Text passage:
A few months ago, we wanted to create a microservice that would handle sending and receiving text messages and storing the messages in a MongoDB cluster. There are a lot of articles on why you might choose Go for your next API, and a lot of examples of what that API might look like. This article is neither of those. Instead, I will talk about five things you need to think about after you decide to create a Go API but before you write any business logic.

1. Learn the Go way

The way I like to think of it is that Go is opinionated so that developers don’t have to be. There is a Go way of doing most things, and you can take maximum advantage of the language if you follow its paradigms. This can take getting used to if you’re coming from a super flexible language like Javascript (which we were). So, especially if this is your first Go service (which it was for us), read the Go docs. Take the tour if you need a language refresher, and definitely have every developer on your team read about how to write effective Go.

2. Create a package structure

Depending on the scope of your project, this can range from being one of the most important decisions to the least important. If you’re building a small service that you don’t anticipate growing much in the near future, you can probably get away with having everything in a single package. Otherwise, the right package structure can be the difference between an elegant codebase and a behemoth that nobody enjoys working on. When picking a package structure, our goal was for the codebase to be:

  1. Intuitive: a developer should be able to guess, simply by looking at the folders structure, where any specific logic exists
  2. Simple: a developer should be able to understand a given package in isolation, without having to explore other packages
  3. Maintainable: for common workflows (e.g. add a new endpoint), a developer should be changing a minimal number of packages

Based on these goals, this is the package structure we landed on. It’s not a forever solution; it will definitely evolve as we continue to build the service. But for now, it works pretty well for us:

|-- api  // contains all of the handler logic
|-- types // defines endpoint request and response types
|-- healthcheck.go
|-- ...
|-- healthcheck.go
|-- messages.go
|-- ...
|-- config // server configuration
|-- config.go
|-- env
|-- env.go
|-- routes
|-- routes.go
|-- db // database connection logic
|-- models // database object structs, getters and setters
|-- message.go
|-- ...
|-- connector.go
|-- vendor // external packages
|-- ...
|-- Dockerfile
|-- main.go
|-- main_test.go
|-- README.md

If you are planning on having multiple applications in a single project, want to use your main application as a library, or want to run your application as a binary, a common Go convention is to create a cmd folder containing subdirectories for each application, and you can put your main.go files inside their application subdirectories.

3. Choose (or don’t) a framework

Go’s built-in net/http package, which provides HTTP server implementations, is known for being very fully featured. A lot of advice we came across was to stick to the built-in package for various reasons: it works well, you limit external dependencies, and you can better learn the language by sticking to core packages. Using this package would be a very valid choice.

Entries for locating words and elements

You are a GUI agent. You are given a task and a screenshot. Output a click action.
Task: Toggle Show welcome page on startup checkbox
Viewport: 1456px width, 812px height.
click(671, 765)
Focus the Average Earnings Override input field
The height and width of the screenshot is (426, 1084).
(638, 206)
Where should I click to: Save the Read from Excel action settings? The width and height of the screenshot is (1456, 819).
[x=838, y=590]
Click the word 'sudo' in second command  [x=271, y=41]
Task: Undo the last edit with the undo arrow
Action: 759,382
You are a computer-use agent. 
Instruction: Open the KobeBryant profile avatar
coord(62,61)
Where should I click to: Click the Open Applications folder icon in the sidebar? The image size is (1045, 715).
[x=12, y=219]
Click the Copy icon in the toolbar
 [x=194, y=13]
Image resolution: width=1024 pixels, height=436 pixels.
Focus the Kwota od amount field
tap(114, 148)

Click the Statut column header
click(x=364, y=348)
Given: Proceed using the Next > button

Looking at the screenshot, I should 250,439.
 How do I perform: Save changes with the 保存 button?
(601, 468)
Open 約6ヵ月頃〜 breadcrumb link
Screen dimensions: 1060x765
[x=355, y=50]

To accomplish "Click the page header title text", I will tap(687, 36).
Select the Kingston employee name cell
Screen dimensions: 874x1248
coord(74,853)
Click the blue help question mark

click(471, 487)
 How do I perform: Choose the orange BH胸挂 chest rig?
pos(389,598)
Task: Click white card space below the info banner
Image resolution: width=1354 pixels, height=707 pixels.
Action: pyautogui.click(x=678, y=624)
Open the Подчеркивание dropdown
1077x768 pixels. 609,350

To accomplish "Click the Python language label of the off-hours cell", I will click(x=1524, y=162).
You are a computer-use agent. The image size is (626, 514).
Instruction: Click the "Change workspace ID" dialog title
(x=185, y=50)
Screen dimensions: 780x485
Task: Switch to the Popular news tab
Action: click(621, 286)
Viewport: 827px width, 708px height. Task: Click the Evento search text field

Exercise task A:
Answer these questions about the text on building a Go API:
(i) Where did the team plan to store the text messages?
(ii) What language was the team coming from?
(iii) Which built-in Go package provides HTTP server implementations?
Exercise task B:
Extract the lines of the records starting at the line that contains "Task: Click white" and ending at the line that contains "will click(x=1524, y=162).".
The records are unrelated to the text.

Correct answer A:
(i) In a MongoDB cluster
(ii) Javascript
(iii) net/http

Correct answer B:
Task: Click white card space below the info banner
Image resolution: width=1354 pixels, height=707 pixels.
Action: pyautogui.click(x=678, y=624)
Open the Подчеркивание dropdown
1077x768 pixels. 609,350

To accomplish "Click the Python language label of the off-hours cell", I will click(x=1524, y=162).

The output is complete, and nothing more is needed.